Text excerpt:

# Need help/advice



## JackalR (29/4/15)

Sup gents

I've been coil building for a few months, mostly dual micro coils and the odd single micro coil. 

Lately I've been interested in building a twisted coil. YouTubed a bunch of videos and twisted a length of 26g kanthal using a power drill like most of the videos show. 

I'd say it came out pretty good. Looks nice and uniform. I'd love to post picks but this Sony doesn't like to take photos close up apparently. 

Anyways my issue I seem to be having is that the coil doesn't warm up from the middle and move outwards like on the videos (hope that makes sense) 

I've tried everything from compressing the coil slightly to ensure that everything is touching to ensuring the leads are the exact length and that they are the same distance from the post screws. But can't seem to get it to fire normally. 

I wicked it and while it probably produces the same vapour as a dual non twisted coil it seems to be a very cool vape even when pushing 65w. 

The twisted I'm building is 7 wraps with an id of 3mm coming in at 0.8 ohms 

Any advice or help would be appreciated


----------



## zadiac (29/4/15)

Hi JackalR

Try brushing the coils lightly across the lenth of the coil with a screwdriver. Just lightly. Heat it up, brush it lightly, repeat. Then fire it up and see how she heats up. Do it again if results are not satisfactory.
Inserting the object that you wound the coil with and wiggling it back and forth (lightly) also seem to help sometimes.

Also, make sure that your coil leads are secure in the posts. Nice and tight. Loose connection can produce uneven heating and hotspots.

Edit: Some info for you

Reactions: Agree 1


----------



## JackalR (29/4/15)

Thanks man will give it a go. Will give feedback when I get home to play


----------



## zadiac (29/4/15)

You're welcome


----------

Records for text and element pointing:
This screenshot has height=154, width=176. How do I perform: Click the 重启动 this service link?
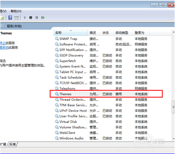coord(5,48)
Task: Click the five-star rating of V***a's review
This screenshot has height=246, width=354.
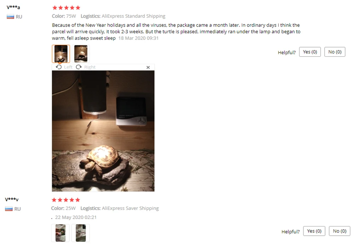Action: [x=67, y=8]
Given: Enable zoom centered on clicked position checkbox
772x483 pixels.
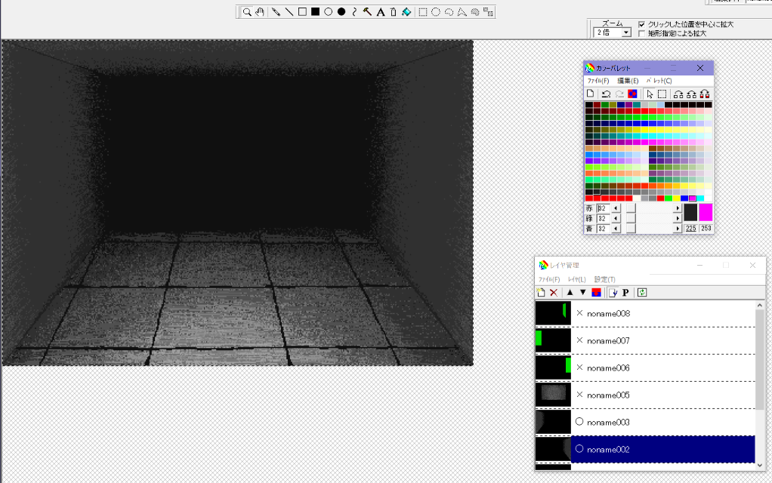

Exercises:
A. In the coil-building thread, what resistance does the original poster's twisted coil come in at?
B. Update the coil-building thread from the passage beginning with "Anyways my issue" through the one ending with "to fire normally.", swapping "post screws" for "terminal screws".
The records were taken from a separate source.

Answers to each task:
A. 0.8 ohms

B.
Anyways my issue I seem to be having is that the coil doesn't warm up from the middle and move outwards like on the videos (hope that makes sense) 

I've tried everything from compressing the coil slightly to ensure that everything is touching to ensuring the leads are the exact length and that they are the same distance from the terminal screws. But can't seem to get it to fire normally.